Exercise :: Each line of the records needs to come back exactly as written.

Saved data entries ::
★ ★ ★ ★

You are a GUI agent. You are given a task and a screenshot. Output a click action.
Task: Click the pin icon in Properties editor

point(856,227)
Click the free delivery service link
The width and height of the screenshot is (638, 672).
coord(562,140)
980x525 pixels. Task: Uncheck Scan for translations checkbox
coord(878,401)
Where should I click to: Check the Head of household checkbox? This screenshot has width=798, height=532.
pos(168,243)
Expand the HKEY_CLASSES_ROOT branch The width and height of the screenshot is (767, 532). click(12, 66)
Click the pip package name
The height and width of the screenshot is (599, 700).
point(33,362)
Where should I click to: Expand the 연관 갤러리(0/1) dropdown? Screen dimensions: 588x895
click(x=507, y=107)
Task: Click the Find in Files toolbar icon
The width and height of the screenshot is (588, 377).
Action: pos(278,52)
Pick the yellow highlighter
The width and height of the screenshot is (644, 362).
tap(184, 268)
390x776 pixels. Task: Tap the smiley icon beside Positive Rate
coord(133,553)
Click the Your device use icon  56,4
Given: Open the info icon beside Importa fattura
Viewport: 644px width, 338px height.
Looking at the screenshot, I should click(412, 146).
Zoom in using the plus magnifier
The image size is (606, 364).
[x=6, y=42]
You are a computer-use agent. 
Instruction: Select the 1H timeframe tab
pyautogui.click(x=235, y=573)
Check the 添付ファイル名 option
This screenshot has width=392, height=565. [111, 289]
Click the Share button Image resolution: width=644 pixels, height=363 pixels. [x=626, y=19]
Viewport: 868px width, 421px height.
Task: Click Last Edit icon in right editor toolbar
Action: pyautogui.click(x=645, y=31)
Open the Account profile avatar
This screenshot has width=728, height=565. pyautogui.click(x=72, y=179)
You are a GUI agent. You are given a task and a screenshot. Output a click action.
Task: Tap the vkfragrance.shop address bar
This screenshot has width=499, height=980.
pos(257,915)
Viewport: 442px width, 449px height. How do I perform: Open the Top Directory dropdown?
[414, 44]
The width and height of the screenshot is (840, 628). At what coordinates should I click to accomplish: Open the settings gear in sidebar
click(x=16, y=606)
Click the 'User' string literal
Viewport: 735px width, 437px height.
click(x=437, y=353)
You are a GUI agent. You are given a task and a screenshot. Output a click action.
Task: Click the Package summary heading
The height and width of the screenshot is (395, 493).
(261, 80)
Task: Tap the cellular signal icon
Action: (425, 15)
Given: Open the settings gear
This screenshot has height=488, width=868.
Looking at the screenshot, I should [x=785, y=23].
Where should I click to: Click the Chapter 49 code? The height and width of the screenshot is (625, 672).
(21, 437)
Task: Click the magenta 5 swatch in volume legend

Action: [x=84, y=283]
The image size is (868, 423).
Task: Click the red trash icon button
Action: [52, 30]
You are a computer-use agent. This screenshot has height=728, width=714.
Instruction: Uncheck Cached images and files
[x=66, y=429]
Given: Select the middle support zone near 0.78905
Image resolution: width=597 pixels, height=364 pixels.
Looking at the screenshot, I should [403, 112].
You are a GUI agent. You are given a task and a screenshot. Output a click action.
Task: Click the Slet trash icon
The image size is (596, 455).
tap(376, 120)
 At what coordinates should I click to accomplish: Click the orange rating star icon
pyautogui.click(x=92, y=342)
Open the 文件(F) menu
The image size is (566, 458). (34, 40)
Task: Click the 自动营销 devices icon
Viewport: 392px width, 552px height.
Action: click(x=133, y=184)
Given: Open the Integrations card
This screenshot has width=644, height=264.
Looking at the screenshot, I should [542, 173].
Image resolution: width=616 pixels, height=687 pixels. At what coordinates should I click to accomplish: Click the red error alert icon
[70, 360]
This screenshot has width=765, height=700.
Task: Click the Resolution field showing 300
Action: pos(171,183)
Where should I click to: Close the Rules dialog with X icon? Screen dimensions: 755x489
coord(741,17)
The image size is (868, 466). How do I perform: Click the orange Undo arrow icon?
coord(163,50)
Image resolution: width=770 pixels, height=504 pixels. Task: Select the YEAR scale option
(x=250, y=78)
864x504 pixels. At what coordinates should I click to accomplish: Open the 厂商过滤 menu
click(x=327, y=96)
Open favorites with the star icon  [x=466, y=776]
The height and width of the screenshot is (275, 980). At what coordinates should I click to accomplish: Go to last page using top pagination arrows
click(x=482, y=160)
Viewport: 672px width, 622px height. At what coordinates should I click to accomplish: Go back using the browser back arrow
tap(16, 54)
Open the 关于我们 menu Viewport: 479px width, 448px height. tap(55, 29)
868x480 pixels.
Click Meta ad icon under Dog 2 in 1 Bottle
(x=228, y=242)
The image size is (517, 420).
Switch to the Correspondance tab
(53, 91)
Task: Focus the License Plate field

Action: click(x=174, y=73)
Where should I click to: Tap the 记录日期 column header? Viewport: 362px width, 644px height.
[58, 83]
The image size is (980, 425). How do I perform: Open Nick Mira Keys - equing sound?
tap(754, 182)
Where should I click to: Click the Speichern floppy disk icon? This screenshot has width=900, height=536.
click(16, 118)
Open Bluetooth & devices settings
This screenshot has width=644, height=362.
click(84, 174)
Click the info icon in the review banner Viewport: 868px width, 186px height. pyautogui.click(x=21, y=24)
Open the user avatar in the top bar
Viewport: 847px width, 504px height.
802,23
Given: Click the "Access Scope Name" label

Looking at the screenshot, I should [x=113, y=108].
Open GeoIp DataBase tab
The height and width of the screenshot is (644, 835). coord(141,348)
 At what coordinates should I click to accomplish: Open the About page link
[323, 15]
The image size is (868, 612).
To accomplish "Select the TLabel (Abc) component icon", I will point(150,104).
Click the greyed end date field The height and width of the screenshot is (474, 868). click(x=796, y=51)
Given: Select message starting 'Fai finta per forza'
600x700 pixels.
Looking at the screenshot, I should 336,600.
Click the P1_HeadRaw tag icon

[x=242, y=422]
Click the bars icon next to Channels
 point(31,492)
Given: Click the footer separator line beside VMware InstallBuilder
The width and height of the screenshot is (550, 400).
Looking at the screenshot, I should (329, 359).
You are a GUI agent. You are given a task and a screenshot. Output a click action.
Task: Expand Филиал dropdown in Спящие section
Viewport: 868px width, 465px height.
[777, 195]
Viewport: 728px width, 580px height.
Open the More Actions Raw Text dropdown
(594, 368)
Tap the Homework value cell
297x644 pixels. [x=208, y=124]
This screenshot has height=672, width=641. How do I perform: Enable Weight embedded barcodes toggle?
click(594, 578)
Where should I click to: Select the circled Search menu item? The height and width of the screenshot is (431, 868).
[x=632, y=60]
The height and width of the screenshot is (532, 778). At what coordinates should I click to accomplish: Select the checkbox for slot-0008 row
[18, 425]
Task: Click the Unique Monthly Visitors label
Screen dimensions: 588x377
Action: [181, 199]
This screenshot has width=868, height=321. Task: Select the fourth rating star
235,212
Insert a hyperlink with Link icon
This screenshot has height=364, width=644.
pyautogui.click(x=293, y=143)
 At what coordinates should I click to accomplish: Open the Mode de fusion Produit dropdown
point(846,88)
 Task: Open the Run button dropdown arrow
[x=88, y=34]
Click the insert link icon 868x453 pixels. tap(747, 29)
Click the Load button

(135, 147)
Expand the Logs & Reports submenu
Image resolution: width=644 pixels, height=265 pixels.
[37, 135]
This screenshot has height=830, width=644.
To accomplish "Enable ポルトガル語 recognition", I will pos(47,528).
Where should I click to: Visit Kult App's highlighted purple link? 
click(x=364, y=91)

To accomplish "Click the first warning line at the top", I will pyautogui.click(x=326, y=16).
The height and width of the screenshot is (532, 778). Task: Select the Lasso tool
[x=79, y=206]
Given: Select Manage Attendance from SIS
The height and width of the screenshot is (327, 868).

★ ★ ★ ★

Solution ::
You are a GUI agent. You are given a task and a screenshot. Output a click action.
Task: Click the pin icon in Properties editor

point(856,227)
Click the free delivery service link
The width and height of the screenshot is (638, 672).
coord(562,140)
980x525 pixels. Task: Uncheck Scan for translations checkbox
coord(878,401)
Where should I click to: Check the Head of household checkbox? This screenshot has width=798, height=532.
pos(168,243)
Expand the HKEY_CLASSES_ROOT branch The width and height of the screenshot is (767, 532). click(12, 66)
Click the pip package name
The height and width of the screenshot is (599, 700).
point(33,362)
Where should I click to: Expand the 연관 갤러리(0/1) dropdown? Screen dimensions: 588x895
click(x=507, y=107)
Task: Click the Find in Files toolbar icon
The width and height of the screenshot is (588, 377).
Action: pos(278,52)
Pick the yellow highlighter
The width and height of the screenshot is (644, 362).
tap(184, 268)
390x776 pixels. Task: Tap the smiley icon beside Positive Rate
coord(133,553)
Click the Your device use icon  56,4
Given: Open the info icon beside Importa fattura
Viewport: 644px width, 338px height.
Looking at the screenshot, I should click(412, 146).
Zoom in using the plus magnifier
The image size is (606, 364).
[x=6, y=42]
You are a computer-use agent. 
Instruction: Select the 1H timeframe tab
pyautogui.click(x=235, y=573)
Check the 添付ファイル名 option
This screenshot has width=392, height=565. [111, 289]
Click the Share button Image resolution: width=644 pixels, height=363 pixels. [x=626, y=19]
Viewport: 868px width, 421px height.
Task: Click Last Edit icon in right editor toolbar
Action: pyautogui.click(x=645, y=31)
Open the Account profile avatar
This screenshot has width=728, height=565. pyautogui.click(x=72, y=179)
You are a GUI agent. You are given a task and a screenshot. Output a click action.
Task: Tap the vkfragrance.shop address bar
This screenshot has width=499, height=980.
pos(257,915)
Viewport: 442px width, 449px height. How do I perform: Open the Top Directory dropdown?
[414, 44]
The width and height of the screenshot is (840, 628). At what coordinates should I click to accomplish: Open the settings gear in sidebar
click(x=16, y=606)
Click the 'User' string literal
Viewport: 735px width, 437px height.
click(x=437, y=353)
You are a GUI agent. You are given a task and a screenshot. Output a click action.
Task: Click the Package summary heading
The height and width of the screenshot is (395, 493).
(261, 80)
Task: Tap the cellular signal icon
Action: (425, 15)
Given: Open the settings gear
This screenshot has height=488, width=868.
Looking at the screenshot, I should [x=785, y=23].
Where should I click to: Click the Chapter 49 code? The height and width of the screenshot is (625, 672).
(21, 437)
Task: Click the magenta 5 swatch in volume legend

Action: [x=84, y=283]
The image size is (868, 423).
Task: Click the red trash icon button
Action: [52, 30]
You are a computer-use agent. This screenshot has height=728, width=714.
Instruction: Uncheck Cached images and files
[x=66, y=429]
Given: Select the middle support zone near 0.78905
Image resolution: width=597 pixels, height=364 pixels.
Looking at the screenshot, I should [403, 112].
You are a GUI agent. You are given a task and a screenshot. Output a click action.
Task: Click the Slet trash icon
The image size is (596, 455).
tap(376, 120)
 At what coordinates should I click to accomplish: Click the orange rating star icon
pyautogui.click(x=92, y=342)
Open the 文件(F) menu
The image size is (566, 458). (34, 40)
Task: Click the 自动营销 devices icon
Viewport: 392px width, 552px height.
Action: click(x=133, y=184)
Given: Open the Integrations card
This screenshot has width=644, height=264.
Looking at the screenshot, I should [542, 173].
Image resolution: width=616 pixels, height=687 pixels. At what coordinates should I click to accomplish: Click the red error alert icon
[70, 360]
This screenshot has width=765, height=700.
Task: Click the Resolution field showing 300
Action: pos(171,183)
Where should I click to: Close the Rules dialog with X icon? Screen dimensions: 755x489
coord(741,17)
The image size is (868, 466). How do I perform: Click the orange Undo arrow icon?
coord(163,50)
Image resolution: width=770 pixels, height=504 pixels. Task: Select the YEAR scale option
(x=250, y=78)
864x504 pixels. At what coordinates should I click to accomplish: Open the 厂商过滤 menu
click(x=327, y=96)
Open favorites with the star icon  [x=466, y=776]
The height and width of the screenshot is (275, 980). At what coordinates should I click to accomplish: Go to last page using top pagination arrows
click(x=482, y=160)
Viewport: 672px width, 622px height. At what coordinates should I click to accomplish: Go back using the browser back arrow
tap(16, 54)
Open the 关于我们 menu Viewport: 479px width, 448px height. tap(55, 29)
868x480 pixels.
Click Meta ad icon under Dog 2 in 1 Bottle
(x=228, y=242)
The image size is (517, 420).
Switch to the Correspondance tab
(53, 91)
Task: Focus the License Plate field

Action: click(x=174, y=73)
Where should I click to: Tap the 记录日期 column header? Viewport: 362px width, 644px height.
[58, 83]
The image size is (980, 425). How do I perform: Open Nick Mira Keys - equing sound?
tap(754, 182)
Where should I click to: Click the Speichern floppy disk icon? This screenshot has width=900, height=536.
click(16, 118)
Open Bluetooth & devices settings
This screenshot has width=644, height=362.
click(84, 174)
Click the info icon in the review banner Viewport: 868px width, 186px height. pyautogui.click(x=21, y=24)
Open the user avatar in the top bar
Viewport: 847px width, 504px height.
802,23
Given: Click the "Access Scope Name" label

Looking at the screenshot, I should [x=113, y=108].
Open GeoIp DataBase tab
The height and width of the screenshot is (644, 835). coord(141,348)
 At what coordinates should I click to accomplish: Open the About page link
[323, 15]
The image size is (868, 612).
To accomplish "Select the TLabel (Abc) component icon", I will point(150,104).
Click the greyed end date field The height and width of the screenshot is (474, 868). click(x=796, y=51)
Given: Select message starting 'Fai finta per forza'
600x700 pixels.
Looking at the screenshot, I should 336,600.
Click the P1_HeadRaw tag icon

[x=242, y=422]
Click the bars icon next to Channels
 point(31,492)
Given: Click the footer separator line beside VMware InstallBuilder
The width and height of the screenshot is (550, 400).
Looking at the screenshot, I should (329, 359).
You are a GUI agent. You are given a task and a screenshot. Output a click action.
Task: Expand Филиал dropdown in Спящие section
Viewport: 868px width, 465px height.
[777, 195]
Viewport: 728px width, 580px height.
Open the More Actions Raw Text dropdown
(594, 368)
Tap the Homework value cell
297x644 pixels. [x=208, y=124]
This screenshot has height=672, width=641. How do I perform: Enable Weight embedded barcodes toggle?
click(594, 578)
Where should I click to: Select the circled Search menu item? The height and width of the screenshot is (431, 868).
[x=632, y=60]
The height and width of the screenshot is (532, 778). At what coordinates should I click to accomplish: Select the checkbox for slot-0008 row
[18, 425]
Task: Click the Unique Monthly Visitors label
Screen dimensions: 588x377
Action: [181, 199]
This screenshot has width=868, height=321. Task: Select the fourth rating star
235,212
Insert a hyperlink with Link icon
This screenshot has height=364, width=644.
pyautogui.click(x=293, y=143)
 At what coordinates should I click to accomplish: Open the Mode de fusion Produit dropdown
point(846,88)
 Task: Open the Run button dropdown arrow
[x=88, y=34]
Click the insert link icon 868x453 pixels. tap(747, 29)
Click the Load button

(135, 147)
Expand the Logs & Reports submenu
Image resolution: width=644 pixels, height=265 pixels.
[37, 135]
This screenshot has height=830, width=644.
To accomplish "Enable ポルトガル語 recognition", I will pos(47,528).
Where should I click to: Visit Kult App's highlighted purple link? 
click(x=364, y=91)

To accomplish "Click the first warning line at the top", I will pyautogui.click(x=326, y=16).
The height and width of the screenshot is (532, 778). Task: Select the Lasso tool
[x=79, y=206]
Given: Select Manage Attendance from SIS
The height and width of the screenshot is (327, 868).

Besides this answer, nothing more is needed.